Leaving the images aside, transcribe all the data below exactly.

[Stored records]
[Start of section]
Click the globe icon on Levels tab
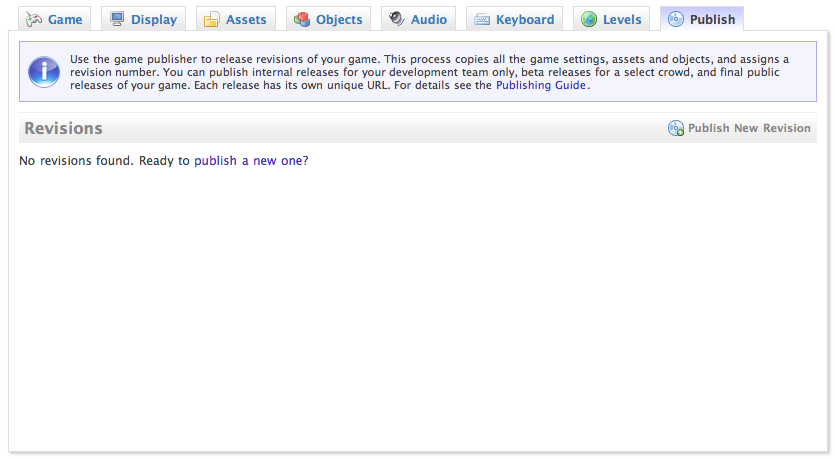pos(589,19)
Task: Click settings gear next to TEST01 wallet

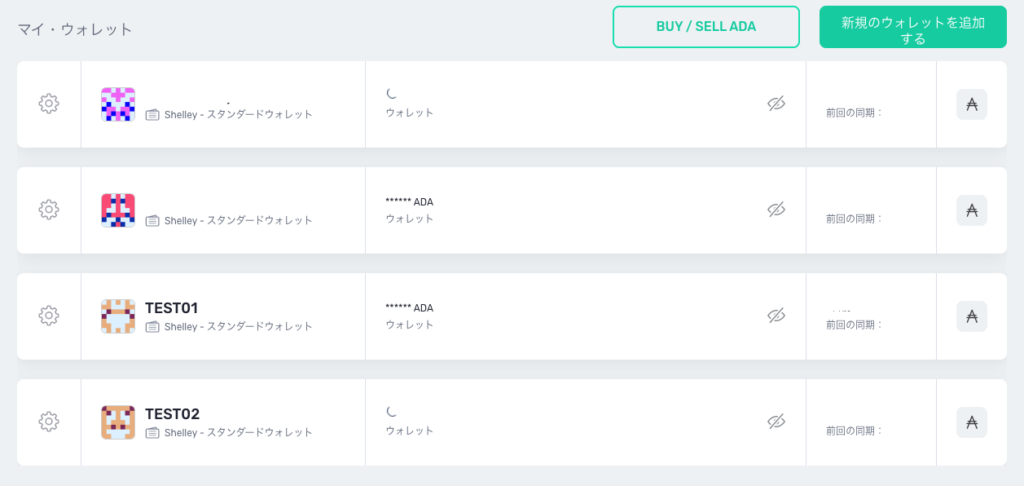Action: pos(48,316)
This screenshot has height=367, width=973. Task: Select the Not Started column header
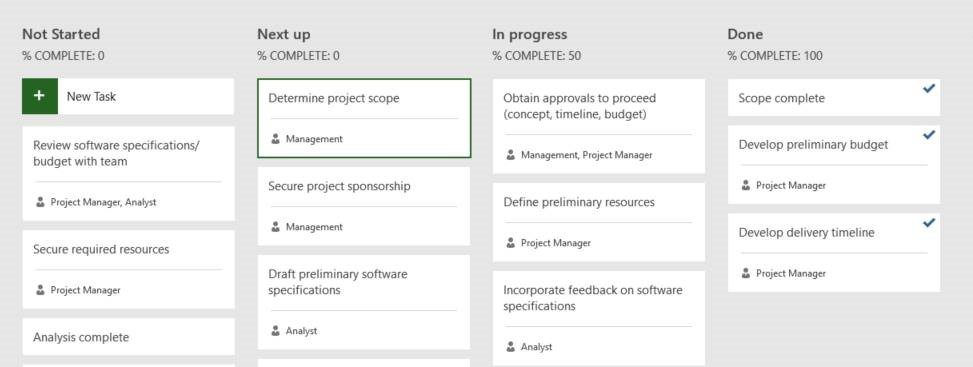(x=61, y=34)
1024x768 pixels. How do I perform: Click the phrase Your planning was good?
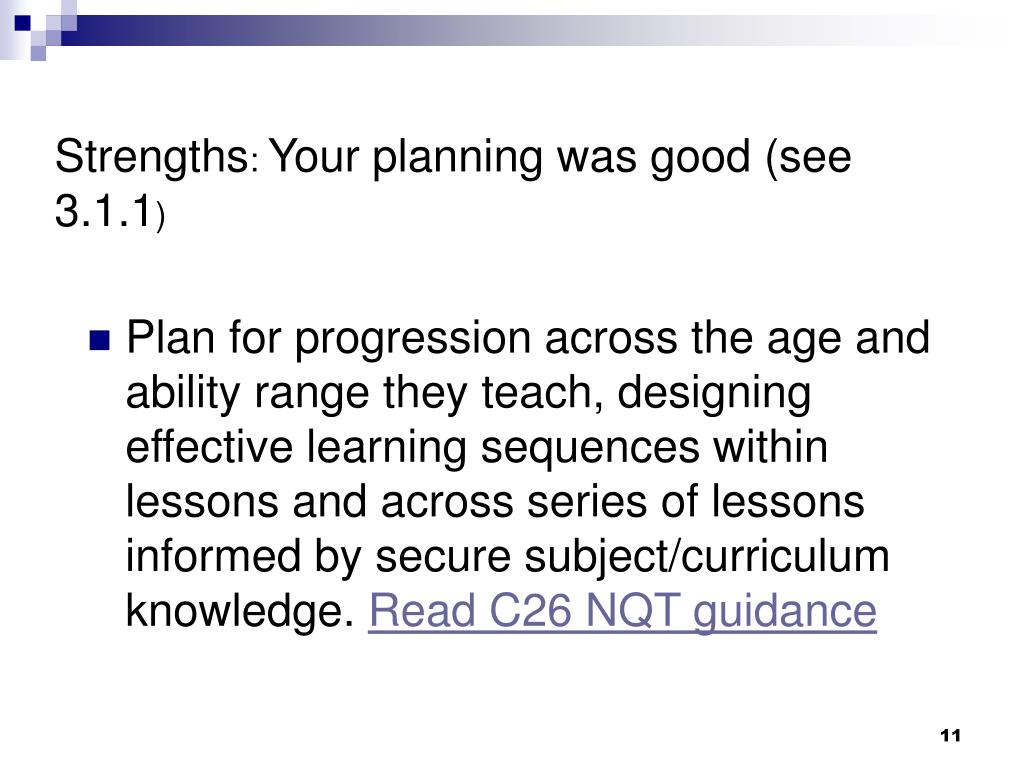(509, 158)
[End of section]
- _EXERCISE RESULT_:
Click the globe icon on Levels tab
pos(589,19)
Task: Click settings gear next to TEST01 wallet

Action: pos(48,316)
This screenshot has height=367, width=973. Task: Select the Not Started column header
(x=61, y=34)
1024x768 pixels. How do I perform: Click the phrase Your planning was good?
(509, 158)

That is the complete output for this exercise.